- Polícia investiga esquema de R$ 11,4 milhões com o Jogo do Tigrinho
- Justiça nega pedido de prisão de influenciadora Tainá Sousa em São Luís
- Grupo usava redes sociais e lavava dinheiro com carros de luxo no Maranhão
A influenciadora Tainá Sousa foi alvo de operação da Polícia Civil nesta quarta-feira (30), em São Luís, por suspeita de promover o Jogo do Tigrinho e participar de esquema de lavagem de dinheiro. A Justiça negou o pedido de prisão e determinou medidas cautelares.
O Que Aconteceu
- Operação cumpre mandados contra influenciadores: A Polícia Civil do Maranhão deflagrou na manhã desta quarta-feira (30) uma operação em São Luís para cumprir mandados de busca e apreensão contra cinco influenciadores suspeitos de envolvimento com jogos de azar ilegais e lavagem de dinheiro.

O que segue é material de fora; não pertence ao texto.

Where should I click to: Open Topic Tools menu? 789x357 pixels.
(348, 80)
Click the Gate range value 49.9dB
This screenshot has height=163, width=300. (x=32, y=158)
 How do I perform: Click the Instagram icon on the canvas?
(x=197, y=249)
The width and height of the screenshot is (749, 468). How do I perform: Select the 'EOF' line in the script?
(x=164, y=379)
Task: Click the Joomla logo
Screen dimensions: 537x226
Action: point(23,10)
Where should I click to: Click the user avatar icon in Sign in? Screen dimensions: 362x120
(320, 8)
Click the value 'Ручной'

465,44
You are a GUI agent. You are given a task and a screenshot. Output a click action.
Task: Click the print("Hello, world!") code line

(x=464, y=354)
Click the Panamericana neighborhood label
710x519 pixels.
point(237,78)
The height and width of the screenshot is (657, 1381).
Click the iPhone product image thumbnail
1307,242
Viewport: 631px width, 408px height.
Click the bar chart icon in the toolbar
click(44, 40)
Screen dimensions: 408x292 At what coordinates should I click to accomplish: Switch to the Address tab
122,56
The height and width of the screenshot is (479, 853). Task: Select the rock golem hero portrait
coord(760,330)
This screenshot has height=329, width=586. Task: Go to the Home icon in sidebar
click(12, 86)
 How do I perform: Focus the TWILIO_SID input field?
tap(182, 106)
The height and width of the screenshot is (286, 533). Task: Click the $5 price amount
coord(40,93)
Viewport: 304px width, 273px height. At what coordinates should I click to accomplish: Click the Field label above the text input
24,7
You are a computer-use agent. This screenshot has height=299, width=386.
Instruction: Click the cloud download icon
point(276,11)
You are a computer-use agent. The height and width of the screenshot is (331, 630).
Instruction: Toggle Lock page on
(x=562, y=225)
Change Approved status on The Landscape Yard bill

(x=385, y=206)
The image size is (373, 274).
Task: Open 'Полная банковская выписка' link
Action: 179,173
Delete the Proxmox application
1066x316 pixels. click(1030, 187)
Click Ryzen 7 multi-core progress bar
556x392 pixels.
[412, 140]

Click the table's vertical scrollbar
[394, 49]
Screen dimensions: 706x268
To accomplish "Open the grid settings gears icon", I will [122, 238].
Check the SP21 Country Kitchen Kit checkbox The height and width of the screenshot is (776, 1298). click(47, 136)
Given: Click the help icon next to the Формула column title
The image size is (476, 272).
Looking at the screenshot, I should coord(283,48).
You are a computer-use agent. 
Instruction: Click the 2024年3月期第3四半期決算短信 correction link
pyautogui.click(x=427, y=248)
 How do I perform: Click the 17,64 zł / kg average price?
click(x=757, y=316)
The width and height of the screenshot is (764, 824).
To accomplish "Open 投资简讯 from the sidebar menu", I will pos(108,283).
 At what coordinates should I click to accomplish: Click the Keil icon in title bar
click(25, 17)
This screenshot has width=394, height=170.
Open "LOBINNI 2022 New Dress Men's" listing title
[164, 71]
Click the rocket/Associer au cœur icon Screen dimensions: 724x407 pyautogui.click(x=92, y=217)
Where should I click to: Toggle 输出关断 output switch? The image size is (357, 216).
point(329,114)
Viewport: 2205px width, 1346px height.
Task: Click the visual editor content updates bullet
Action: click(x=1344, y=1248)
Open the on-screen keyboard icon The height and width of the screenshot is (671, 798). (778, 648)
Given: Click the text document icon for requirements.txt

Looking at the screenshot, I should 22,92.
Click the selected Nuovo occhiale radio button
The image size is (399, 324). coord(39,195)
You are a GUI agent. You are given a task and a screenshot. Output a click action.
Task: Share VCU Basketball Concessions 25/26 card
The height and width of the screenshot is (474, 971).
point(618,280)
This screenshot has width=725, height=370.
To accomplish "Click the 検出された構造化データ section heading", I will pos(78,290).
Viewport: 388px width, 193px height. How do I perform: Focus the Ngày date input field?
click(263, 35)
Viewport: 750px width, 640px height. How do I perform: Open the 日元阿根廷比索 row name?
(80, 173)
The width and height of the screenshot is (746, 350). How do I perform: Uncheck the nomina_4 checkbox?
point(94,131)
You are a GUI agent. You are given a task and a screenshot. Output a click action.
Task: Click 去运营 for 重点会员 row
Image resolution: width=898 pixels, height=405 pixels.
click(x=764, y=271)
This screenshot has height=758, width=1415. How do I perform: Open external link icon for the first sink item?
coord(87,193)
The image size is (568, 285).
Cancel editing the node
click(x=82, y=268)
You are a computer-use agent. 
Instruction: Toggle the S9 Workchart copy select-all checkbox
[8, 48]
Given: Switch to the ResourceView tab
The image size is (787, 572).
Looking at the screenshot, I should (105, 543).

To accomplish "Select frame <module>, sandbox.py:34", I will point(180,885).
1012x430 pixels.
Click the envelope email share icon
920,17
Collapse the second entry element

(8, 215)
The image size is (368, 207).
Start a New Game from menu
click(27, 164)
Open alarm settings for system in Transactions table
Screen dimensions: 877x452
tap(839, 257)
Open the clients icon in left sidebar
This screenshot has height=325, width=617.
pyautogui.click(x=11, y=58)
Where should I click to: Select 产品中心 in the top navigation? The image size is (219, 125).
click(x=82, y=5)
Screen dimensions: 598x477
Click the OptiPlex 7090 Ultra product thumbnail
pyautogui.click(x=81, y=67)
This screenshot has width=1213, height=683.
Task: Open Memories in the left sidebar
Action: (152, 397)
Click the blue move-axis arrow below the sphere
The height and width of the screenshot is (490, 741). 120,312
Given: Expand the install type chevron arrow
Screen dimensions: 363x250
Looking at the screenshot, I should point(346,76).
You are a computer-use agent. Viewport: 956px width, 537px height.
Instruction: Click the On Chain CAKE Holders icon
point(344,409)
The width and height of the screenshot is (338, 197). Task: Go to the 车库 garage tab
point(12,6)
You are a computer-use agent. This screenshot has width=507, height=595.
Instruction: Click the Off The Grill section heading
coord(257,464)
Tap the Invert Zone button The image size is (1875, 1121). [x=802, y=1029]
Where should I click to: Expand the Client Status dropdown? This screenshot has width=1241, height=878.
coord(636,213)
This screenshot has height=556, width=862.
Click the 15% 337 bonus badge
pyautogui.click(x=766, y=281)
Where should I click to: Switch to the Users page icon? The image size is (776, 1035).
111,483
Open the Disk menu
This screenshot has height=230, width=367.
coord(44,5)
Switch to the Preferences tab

- Tainá Sousa é o principal alvo: Considerada a líder do esquema criminoso, a influenciadora Tainá Sousa teve a prisão solicitada, mas o pedido foi negado pela Justiça. Em vez disso, foram impostas medidas cautelares, como entrega de passaporte, bloqueio das redes sociais e proibição de deixar o País.
- Jogo do Tigrinho como isca digital: Os investigados promoviam o Jogo do Tigrinho, um jogo do tipo caça-níqueis, por meio de redes sociais, atraindo vítimas com promessas falsas de lucro rápido. Os seguidores eram encaminhados a plataformas ilegais para depósitos.
- Grupo tinha divisão de funções: Segundo a polícia, cada integrante do grupo cumpria um papel: divulgação, recrutamento, lavagem de dinheiro e aquisição de bens de luxo com valores desviados. Uma advogada integrava o esquema, sendo responsável por ocultar a origem dos recursos.
- Fala delegado: “O grupo tinha suas subdivisões. Alguns deles eram responsáveis pela divulgação dos jogos de azar, principalmente no Instagram. Depois, com os valores que conseguiam, eles adquiriam carros de luxo e colocavam em nome de terceiros. Eles repassavam os valores através do sistema bancário para uma laranja, que lavava e pulverizava os valores em investimentos bancários”, declarou o delegado Pedro Adão.
- Bens bloqueados e alto valor envolvido: A Justiça determinou o bloqueio de R$ 11,4 milhões, além do sequestro de veículos de luxo, como Range Rover Velar, BMW, Hilux e uma moto aquática, usados para ostentação nas redes sociais.